### SUPPLIED DATA
▬▬▬▬▬▬
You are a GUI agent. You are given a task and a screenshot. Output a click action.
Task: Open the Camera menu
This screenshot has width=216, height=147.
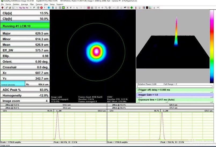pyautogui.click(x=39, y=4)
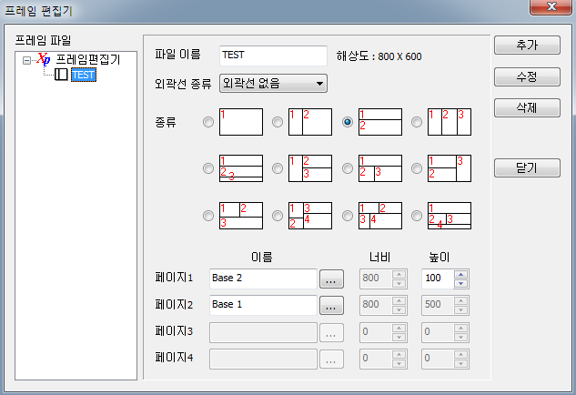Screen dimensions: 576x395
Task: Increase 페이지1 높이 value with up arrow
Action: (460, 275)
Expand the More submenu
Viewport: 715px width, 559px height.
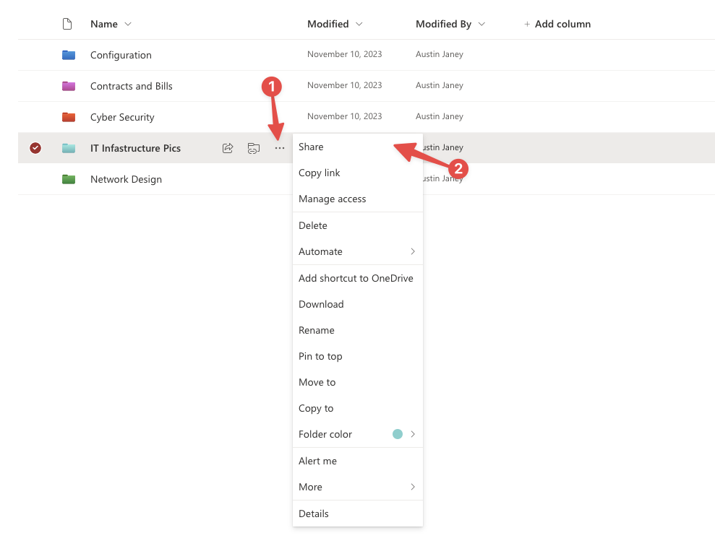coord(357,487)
▬▬▬▬▬▬
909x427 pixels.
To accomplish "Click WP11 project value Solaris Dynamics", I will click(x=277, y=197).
▬▬▬▬▬▬
### WHAT IS NEEDED
Rename "Camera" as "Photo" in the records from the line with "You are a GUI" to the line with "coord(357,487)", and write out only those lines again with everything else unchanged. Leave the pictures out.

### SOLUTION
You are a GUI agent. You are given a task and a screenshot. Output a click action.
Task: Open the Photo menu
This screenshot has width=216, height=147.
pyautogui.click(x=39, y=4)
Screen dimensions: 576x395
Task: Increase 페이지1 높이 value with up arrow
Action: (460, 275)
Expand the More submenu
Viewport: 715px width, 559px height.
coord(357,487)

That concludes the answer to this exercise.